内容は衝撃的で、超高齢化問題の解決策として国会は「プラン75」という制度
を可決する。75歳以上の高齢者に自らの最後を選ぶ権利を認め支援するシステ
ムです。75歳になれば全て死となるわけではない、個々の考えで自由に選べる。
考えられないテーマだが遠い将来には現実となるのだろうか。
高齢者はこの制度をどう受け入れるのか、78歳の主人公の角谷ミチ(賠償千
恵子)は夫を亡くし一人暮らしだ仕事は高齢を理由に退職となる、新しい職を探
すがない。住む場所もなくなりプラン75を検討する。

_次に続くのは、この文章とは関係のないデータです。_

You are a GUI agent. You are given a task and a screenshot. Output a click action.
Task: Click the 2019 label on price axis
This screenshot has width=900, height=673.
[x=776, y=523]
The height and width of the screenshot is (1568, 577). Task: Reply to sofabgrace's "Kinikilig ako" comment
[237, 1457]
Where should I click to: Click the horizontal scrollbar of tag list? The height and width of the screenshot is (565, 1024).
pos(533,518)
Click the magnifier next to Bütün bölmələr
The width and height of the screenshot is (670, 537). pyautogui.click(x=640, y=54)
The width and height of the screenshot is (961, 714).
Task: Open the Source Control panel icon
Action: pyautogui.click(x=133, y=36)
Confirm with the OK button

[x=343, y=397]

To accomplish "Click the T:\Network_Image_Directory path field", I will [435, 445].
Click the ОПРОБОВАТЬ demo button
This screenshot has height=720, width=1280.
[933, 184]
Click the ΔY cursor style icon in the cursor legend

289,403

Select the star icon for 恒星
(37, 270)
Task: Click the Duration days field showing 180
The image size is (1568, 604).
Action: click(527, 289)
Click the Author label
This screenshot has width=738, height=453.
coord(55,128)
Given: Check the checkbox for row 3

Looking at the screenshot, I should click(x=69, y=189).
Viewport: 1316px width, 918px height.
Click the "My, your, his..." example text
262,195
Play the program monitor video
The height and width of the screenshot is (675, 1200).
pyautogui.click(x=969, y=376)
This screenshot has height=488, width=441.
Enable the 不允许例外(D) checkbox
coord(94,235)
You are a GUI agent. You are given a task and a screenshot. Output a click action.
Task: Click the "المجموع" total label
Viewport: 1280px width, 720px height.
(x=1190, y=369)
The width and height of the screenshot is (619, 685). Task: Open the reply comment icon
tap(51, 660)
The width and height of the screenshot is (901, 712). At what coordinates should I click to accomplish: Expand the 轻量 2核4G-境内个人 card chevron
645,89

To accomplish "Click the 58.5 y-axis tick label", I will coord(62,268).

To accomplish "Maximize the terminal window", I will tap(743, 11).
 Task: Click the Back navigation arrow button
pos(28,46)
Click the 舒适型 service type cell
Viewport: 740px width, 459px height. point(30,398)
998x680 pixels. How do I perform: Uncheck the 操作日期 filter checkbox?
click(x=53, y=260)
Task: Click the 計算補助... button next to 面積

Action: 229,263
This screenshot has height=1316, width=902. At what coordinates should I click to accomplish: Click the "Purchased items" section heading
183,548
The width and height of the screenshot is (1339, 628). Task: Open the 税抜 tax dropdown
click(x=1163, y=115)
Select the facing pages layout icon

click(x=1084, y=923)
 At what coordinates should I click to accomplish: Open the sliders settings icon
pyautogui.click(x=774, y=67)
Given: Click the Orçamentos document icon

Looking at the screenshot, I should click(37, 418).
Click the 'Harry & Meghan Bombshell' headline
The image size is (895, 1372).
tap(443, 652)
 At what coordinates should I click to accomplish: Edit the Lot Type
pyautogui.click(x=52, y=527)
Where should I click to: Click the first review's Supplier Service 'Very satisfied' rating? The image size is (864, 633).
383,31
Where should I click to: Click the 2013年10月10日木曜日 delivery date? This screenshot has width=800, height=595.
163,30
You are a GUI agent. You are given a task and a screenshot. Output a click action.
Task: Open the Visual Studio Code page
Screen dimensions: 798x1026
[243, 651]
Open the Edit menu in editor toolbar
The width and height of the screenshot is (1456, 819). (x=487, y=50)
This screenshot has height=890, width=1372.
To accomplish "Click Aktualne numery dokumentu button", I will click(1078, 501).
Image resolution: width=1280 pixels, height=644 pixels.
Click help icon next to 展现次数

監督によると「かわいそ
う」と同情するのではなくこの人を好きになる、この人に生きていて欲しいとの
自然に思える凛とした人間的な魅力のある倍賞さんをキャスティングと思ったと
のことです。観ていてしっくりと感じた。本作は9年振りの主役だそうだ。
映像は全体がドキュメンタリー仕立てで観客寄りではなく事実をやや突き放し
た感じだ。説明はせず見る側が良く見つめて考えなければならない。「一人一人
異なる感性で、自由に映画を解釈することで観客にも映画の共演者になってもら
いたい」とある。
ファーストシーンではピントがあっていない暗く何なのか判らない不自然な映像
から始まる。暫くすると手前に銃をもった青年が現れた、ピンは来ている。こん
な撮り方で良いのかと感じた、理解出来ない表現だ。
何かの施設で撃ちまくり最後は自死する。2016年の障碍者施設の事件を取り
入れている様ですが、人の命が軽い現代を象徴しているのか。
ラストでは、夕陽を見ているミチの姿があり暫くし立ち去る。何処へ行くのだろ
うか、そして自分は・・・。
パンフレットは購入して欲しい、より深くこの作品を理解出来ます。